**Tasks to carry out**
- A) Decide whether each statement below agrees with the article on the Wellcome Trust's preprint policy, answering yes or no and quoting the deciding words of the article. (i) The new open-access policy comes into force in January 2020. (ii) Under the policy, qualifying research must be placed on an approved platform after peer review. (iii) Robert Kiley is head of open research at Wellcome.
- B) Carry on the article on the Wellcome Trust's preprint policy, picking up after its last sentence.

**Text under study**
[Start of section]

Wellcome mandates publication before peer review in health crises

Organisation joins Bill and Melinda Gates Foundation in signing up to the Plan S open-access initiative

November 5, 2018
Nurses escort a man infected with the Ebola virus to a hospital
Source: Getty
Crisis management: the Wellcome Trust’s head of open research stressed that disseminating data on diseases such as Ebola is in line with its mission to improve world health

One of the world’s biggest research funders is to require research that could help to tackle disease outbreaks or other health emergencies to be published before peer review as part of a further step towards open science.

Releasing details of its new open-access policy, which comes into force in January 2020, the Wellcome Trust said that, “where there was a significant public health benefit to preprints being shared widely and rapidly”, the research must be placed “on an approved platform that supports immediate publication of the complete manuscript” prior to peer review.

Robert Kiley, head of open research at Wellcome, told Times Higher Education that it was “clearly necessary” to bypass traditional journal publication processes if that allowed potentially life-saving research to be shared more quickly.

[End of section]

**Stored items from a collection**

[Start of section]

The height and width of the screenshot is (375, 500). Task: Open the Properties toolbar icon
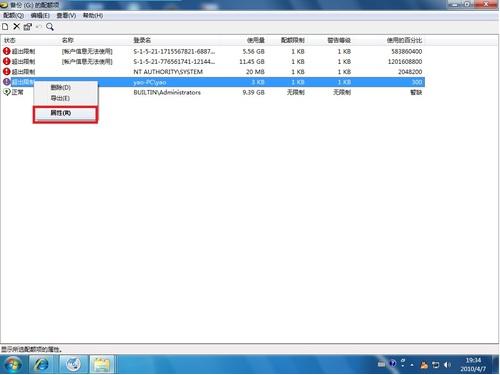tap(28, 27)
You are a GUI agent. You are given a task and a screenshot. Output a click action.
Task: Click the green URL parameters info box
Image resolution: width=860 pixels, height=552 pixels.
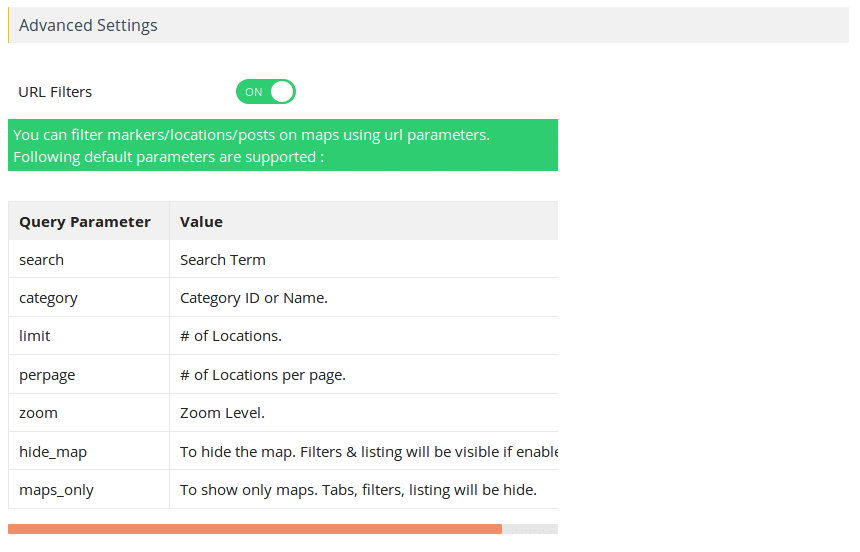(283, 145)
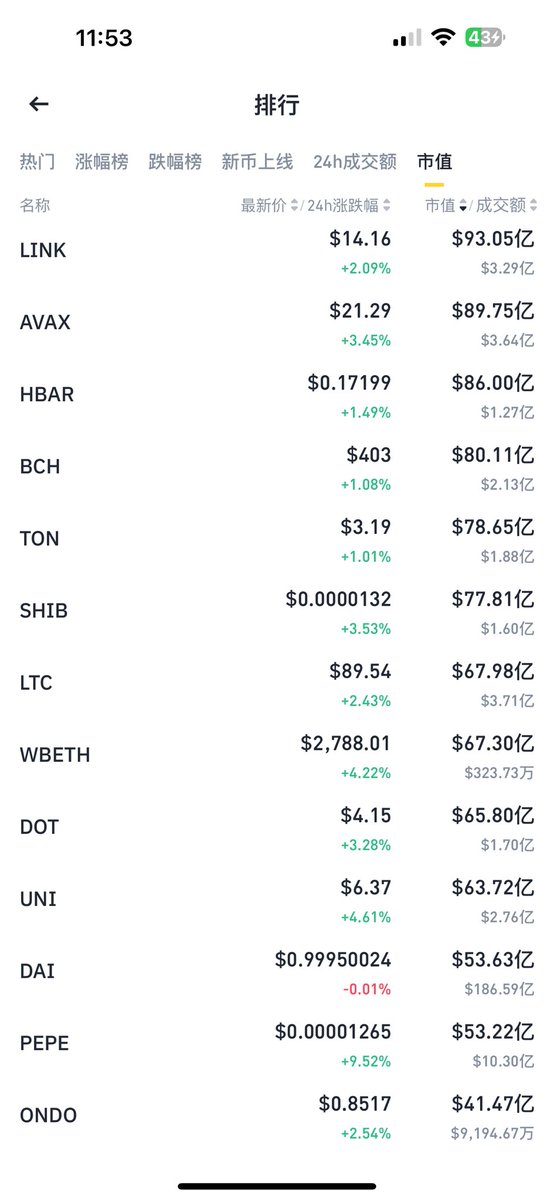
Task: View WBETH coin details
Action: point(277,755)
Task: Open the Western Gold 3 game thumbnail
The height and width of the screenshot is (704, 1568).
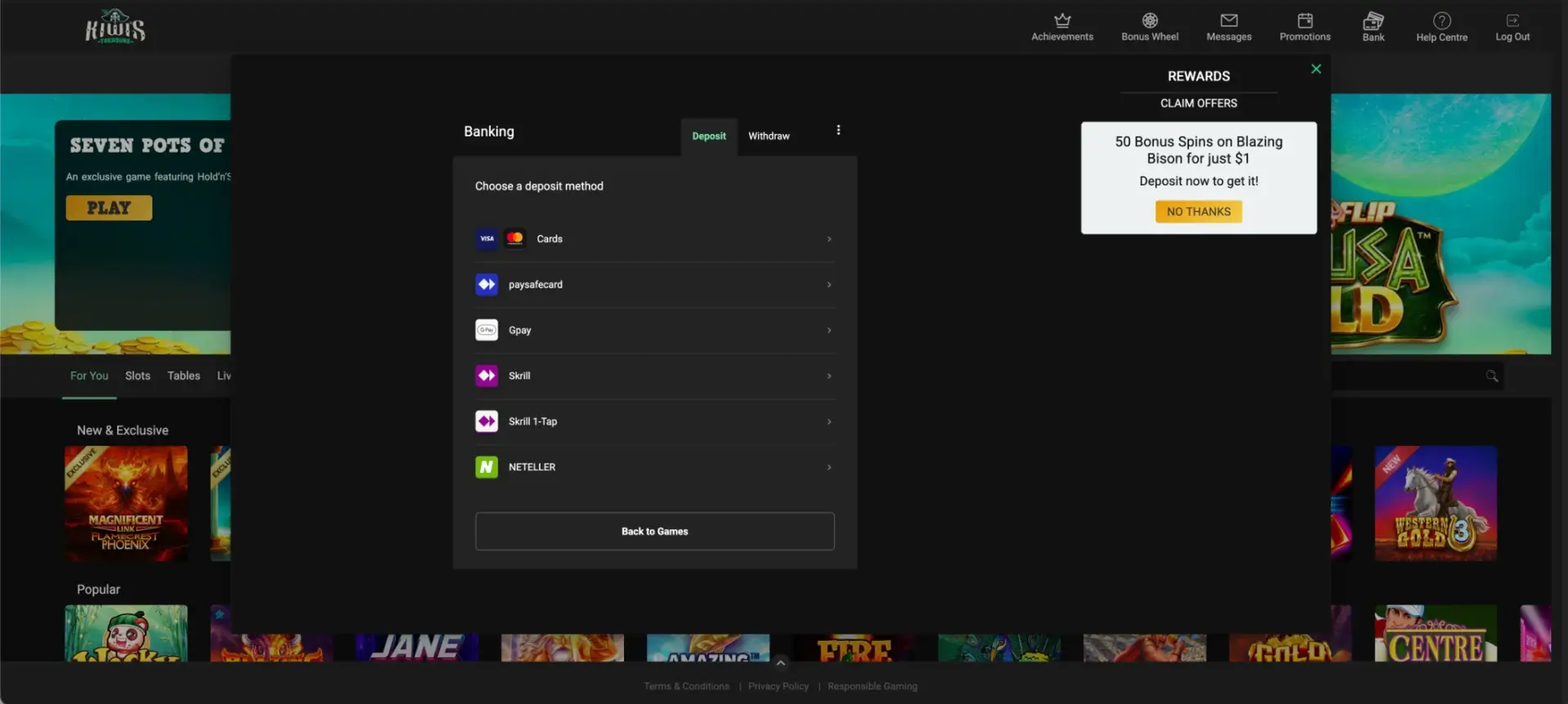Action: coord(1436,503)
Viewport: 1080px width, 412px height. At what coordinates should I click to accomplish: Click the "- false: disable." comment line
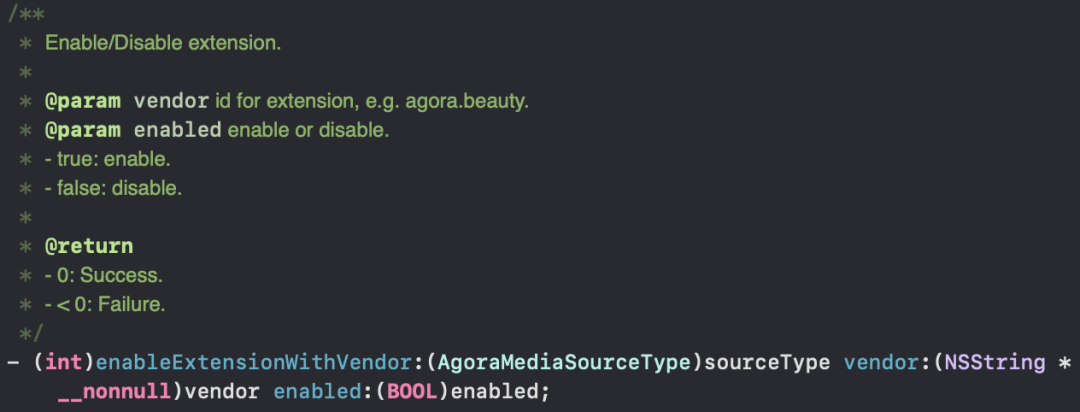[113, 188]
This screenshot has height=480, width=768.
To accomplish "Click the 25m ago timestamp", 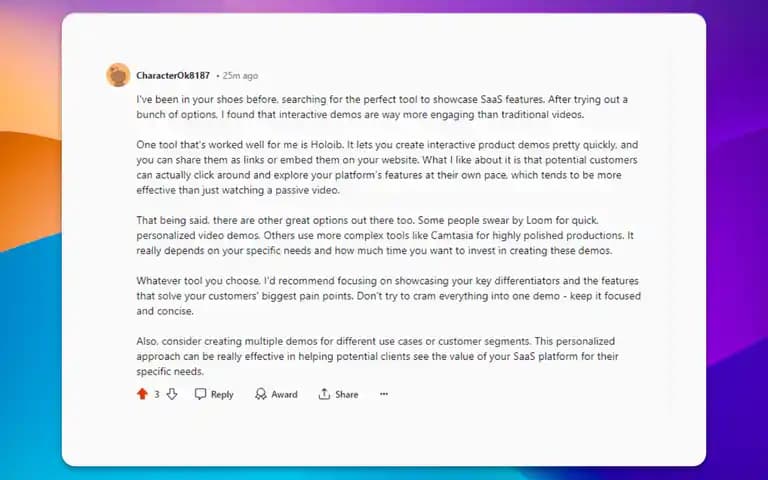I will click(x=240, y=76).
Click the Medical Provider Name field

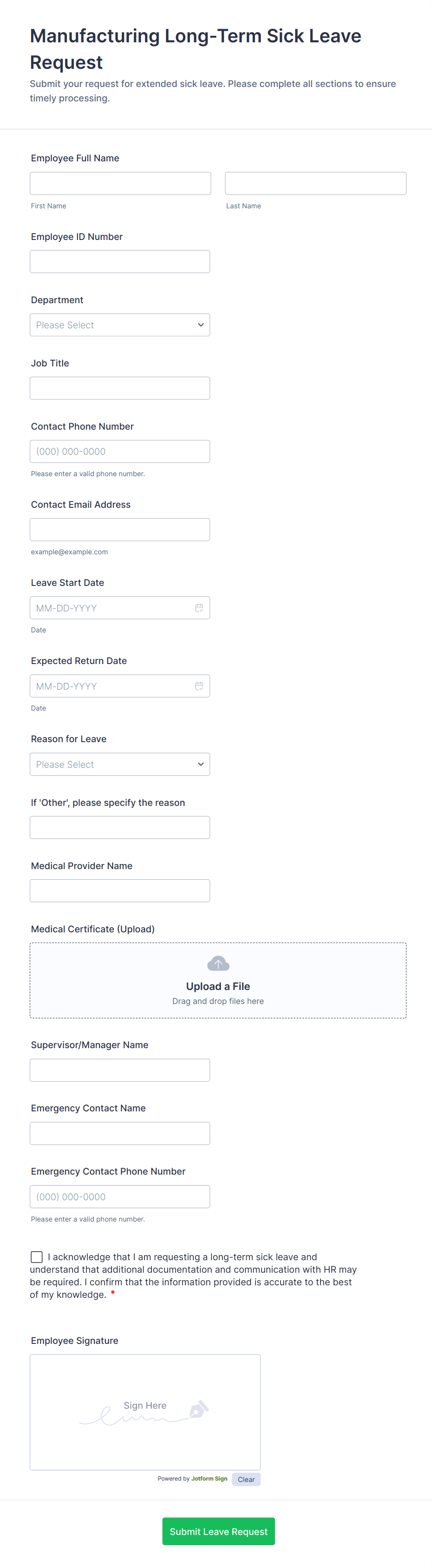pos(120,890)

[End of section]

**Results of the tasks**
- A)
(i) Yes: "which comes into force in January 2020"
(ii) No: "prior to peer review"
(iii) Yes: "Robert Kiley, head of open research at Wellcome"

- B)
“We think there’s real value in ensuring that once that work has been done, including some quality assurance, we get that research out there as soon as possible,” he said.

Wellcome deliberately chose not to specify that preprints must be published in cases of a World Health Organisation declaration of emergency, “because that was too limiting”, Mr Kiley added. “The WHO only declare that something is an epidemic when it spreads outside several countries – we want to apply this policy to all relevant cases,” he said.

The funder will still expect papers to be published “in a more formal way with peer review” further down the line, but Mr Kiley stressed that disseminating data “on Zika, Ebola or whatever the next disease outbreak is as soon as possible – that is completely in line with our mission to improve world health”.

Wellcome will also require all universities and organisations that it funds to sign up to the San Francisco Declaration on Research Assessment (Dora) or an equivalent, or at least to publicly commit to its principles. Dora states that the academic community should not use the impact factor of journals that publish research as a surrogate for quality in hiring, promotion or funding decisions.

“What we are really trying to do is ensure that the institutions we work with take into account a whole range of factors when they do their hiring and promoting, for instance not relying on these crude journal impact factors,” Mr Kiley said. “A lot of universities are moving this way already, so I get the feeling that we are pushing at an open door.”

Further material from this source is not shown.